We then noted that, in two of our extended SRPK3 pedigrees (families M and Z; Fig. 1b), some family members presented with isolated dilated cardiomyopathy (DCM). In both families, the DCM was associated with a dominantly inherited heterozygous truncating variant in TTN —a new frameshift variant in exon 326 (p.Asp28805Metfs*6) in family M, and a stop-gain variant (p.Arg16095*), previously reported in association with DCM19, in family Z. In these families, the patients with myopathy also presented with DCM and carried the familial ‘cardiac’ TTN variant. Interestingly, the myopathic phenotype (in patients MIII:3, ZIII:4, ZIII:7 and ZIV:1) only manifested when the SRPK3 variant was present in combination with the TTN variant (Fig. 1b and Supplementary Table 1).
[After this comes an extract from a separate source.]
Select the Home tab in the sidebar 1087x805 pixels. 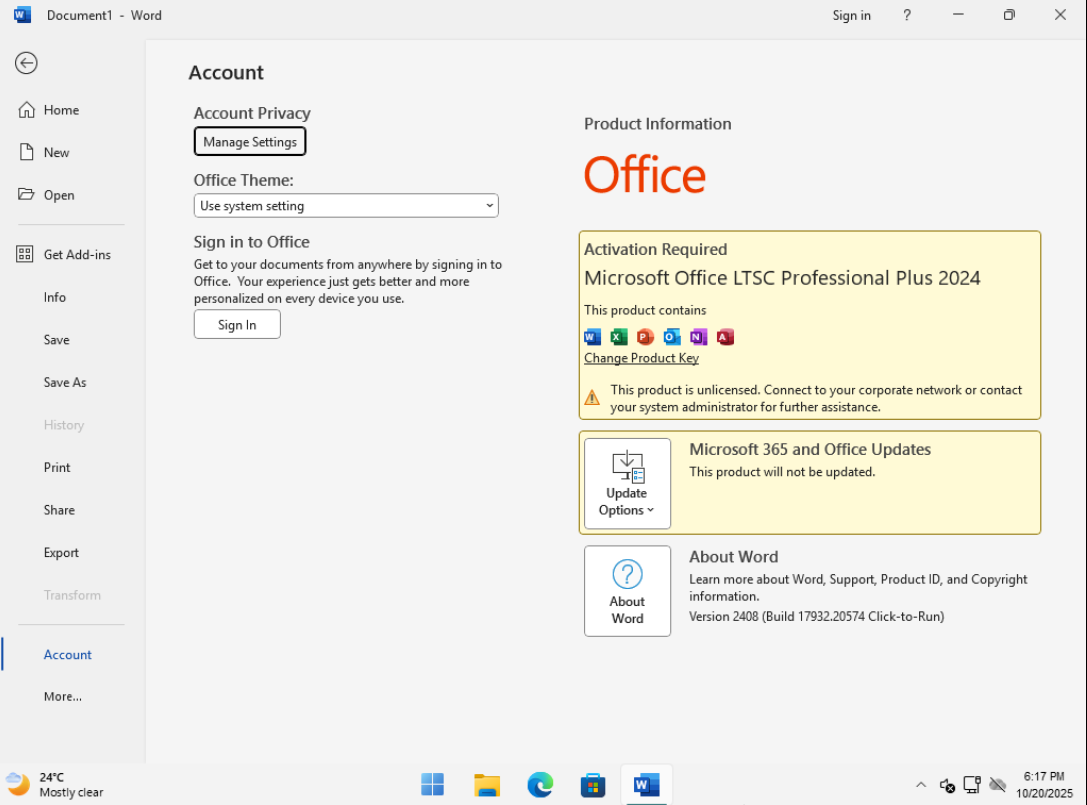click(x=61, y=110)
Taking this into account, we reassessed our myopathy families and screened them for TTN variants. All the index cases, in addition to the SRPK3 variants, carried a heterozygous variant in the TTN gene. The vast majority (84%) were TTN truncating variants (TTNtv), and all were absent, or extremely rare, in the control population (Table 1). No variant clustering was observed (Extended Data Fig. 4). Segregation analyses showed that the myopathy manifested only if both the SRPK3 and TTN variants were inherited together, but not when either variant was present in isolation (Fig. 1c). This was also the case for the two manifesting female carriers in family Y (YIII:4 and YIII:5), as they too carried a new deleterious heterozygous TTN variant. In contrast, females with cosegregating SRPK3 and TTN variants but who had random X-inactivation were unaffected (that is, TI:2, UI:2, XII:2 and YII:2). The exception to this was RI:2, an unaffected 72-year-old female with cosegregating SRPK3 and TTN variants whose fully inactivated chromosome (chr) X was confirmed to carry the SRPK3 deleterious allele. Also unaffected was individual ZII:5, a female SRPK3 carrier showing a fully skewed X-inactivation pattern (3:97) but no TTN variant (Fig. 1c and Supplementary Table 1).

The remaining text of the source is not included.